I tried a variety of things to optimize this function:

* Replacing usage of get_unchecked with reuse of the remainder returned
  by read_one, so that the stride can be statically known rather than
  having to be looked up. (this is what optimized the old read benchmark)
* Putting an assertion up front to prove that the data vector is long enough.
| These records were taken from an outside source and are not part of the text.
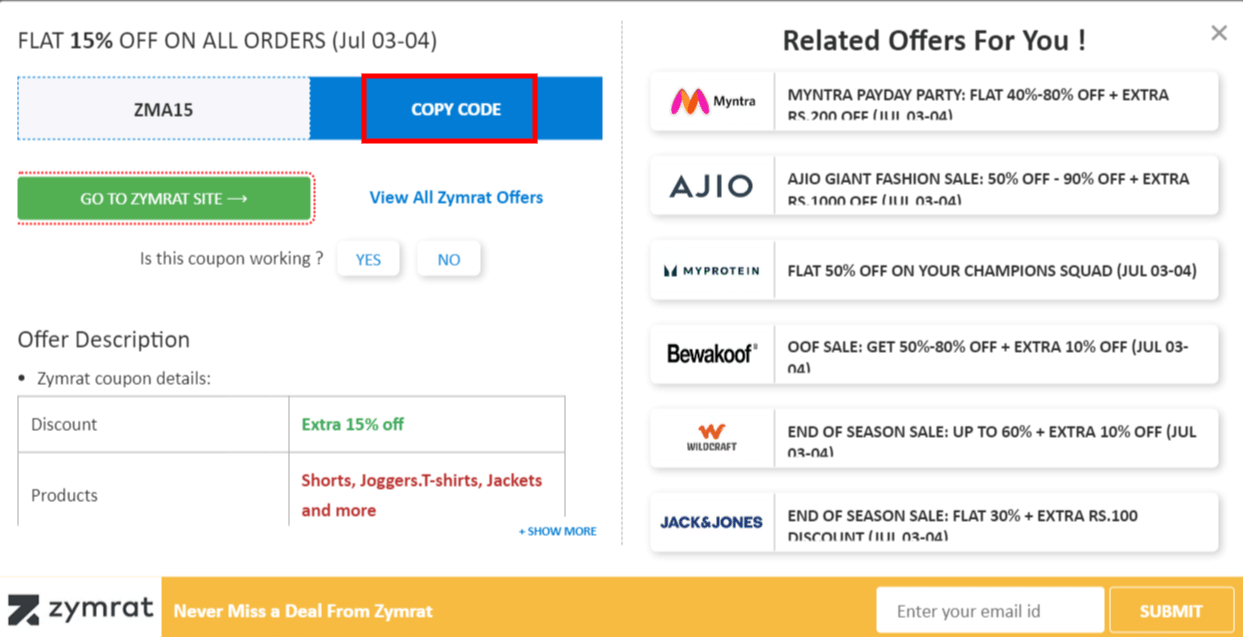Report the coupon not working with NO
Screen dimensions: 1243x637
(449, 259)
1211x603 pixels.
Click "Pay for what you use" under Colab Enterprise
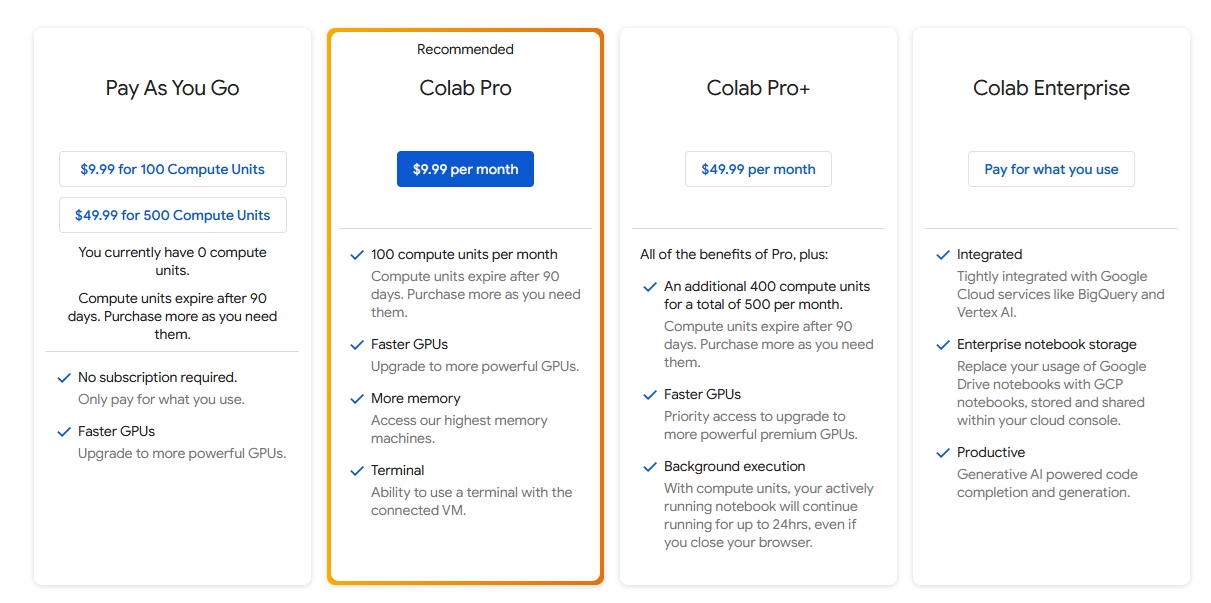tap(1051, 169)
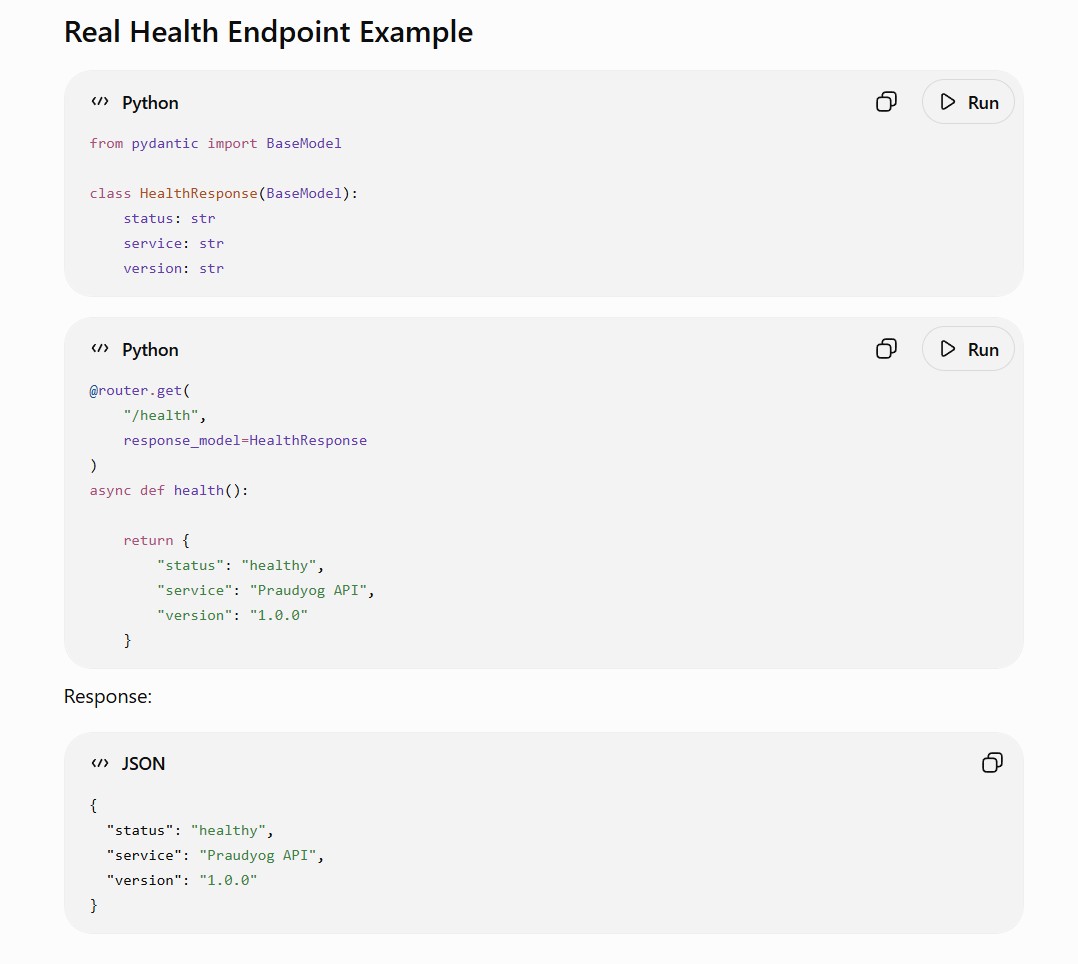Screen dimensions: 1078x964
Task: Click the Real Health Endpoint Example heading
Action: (x=268, y=32)
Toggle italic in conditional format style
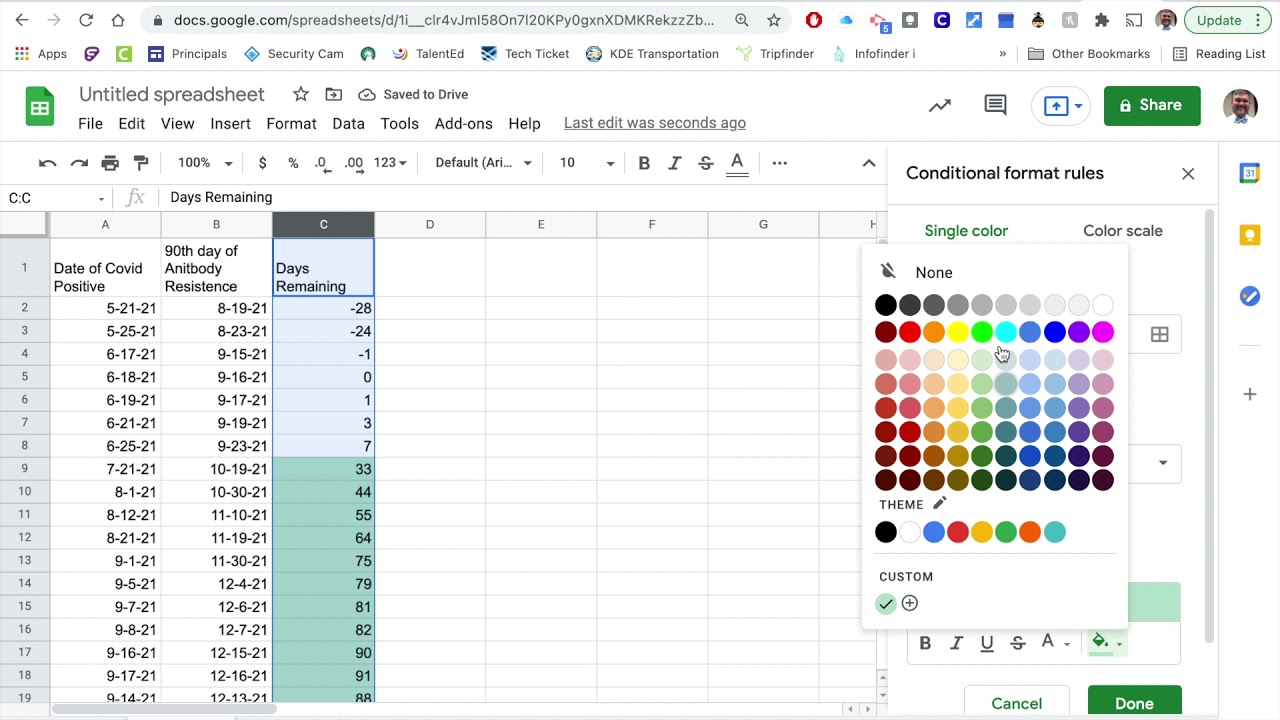This screenshot has width=1280, height=720. (956, 643)
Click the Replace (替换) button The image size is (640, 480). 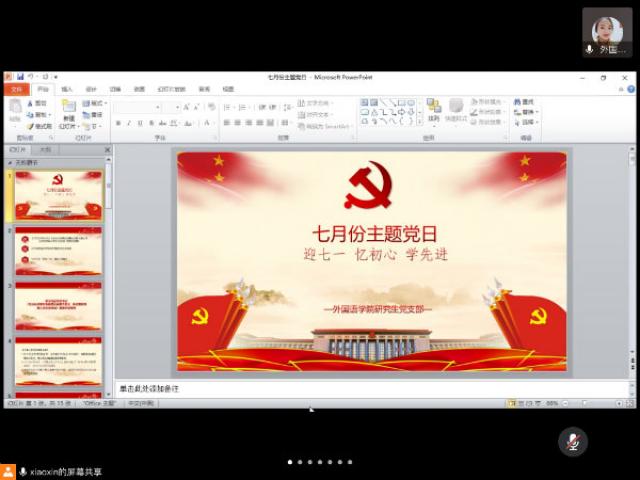[x=527, y=112]
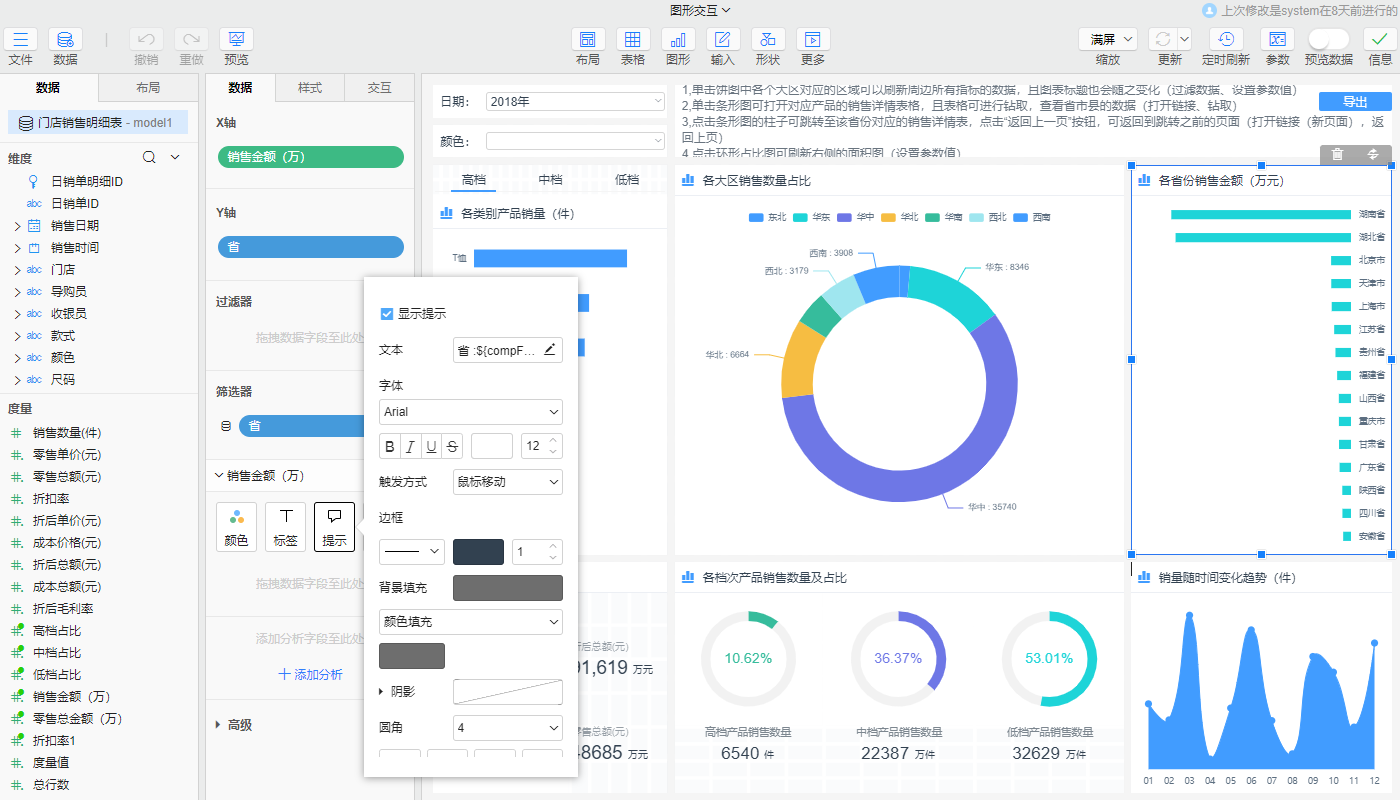Viewport: 1400px width, 800px height.
Task: Expand the 圆角 corner radius dropdown
Action: [507, 727]
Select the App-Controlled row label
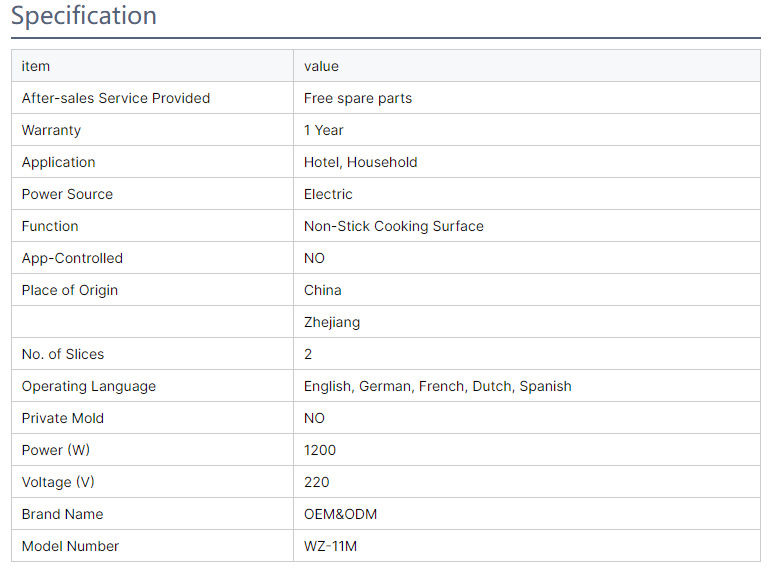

But whatever I do, performance won't budge.  In the f32 benchmark, a very
hot bounds check still occurs on every read to ensure that the length of
the data is at least 4 bytes.

So I'm adding the benchmark, but leaving the function itself alone.
---
 .gitignore       |  1 +
 benches/bench.rs | 13 +++++++++++++
 2 files changed, 14 insertions(+)
diff --git a/.gitignore b/.gitignore
index baa1df9..183ce61 100644
--- a/.gitignore
+++ b/.gitignore
@@ -1,3 +1,4 @@
 target
 Cargo.lock
 tests/*.npy
+benches/*.npy
diff --git a/benches/bench.rs b/benches/bench.rs
index 9a46809..001641a 100644
--- a/benches/bench.rs
+++ b/benches/bench.rs
@@ -38,6 +38,19 @@ macro_rules! gen_benches {
             });
         }
 
+        #[bench]
+        fn read_to_vec(b: &mut Bencher) {
+            // FIXME: Write to a Cursor<Vec<u8>> once #16 is merged
+            let path = concat!("benches/bench_", stringify!($T), ".npy");
+
+            npy::to_file(path, (0usize..NITER).map($new)).unwrap();
+            let bytes = std::fs::read(path).unwrap();
+
+            b.iter(|| {
+                bb(npy::NpyData::<$T>::from_bytes(&bytes).unwrap().to_vec())
+            });
+        }
+
         #[bench]
         fn write(b: &mut Bencher) {
             b.iter(|| {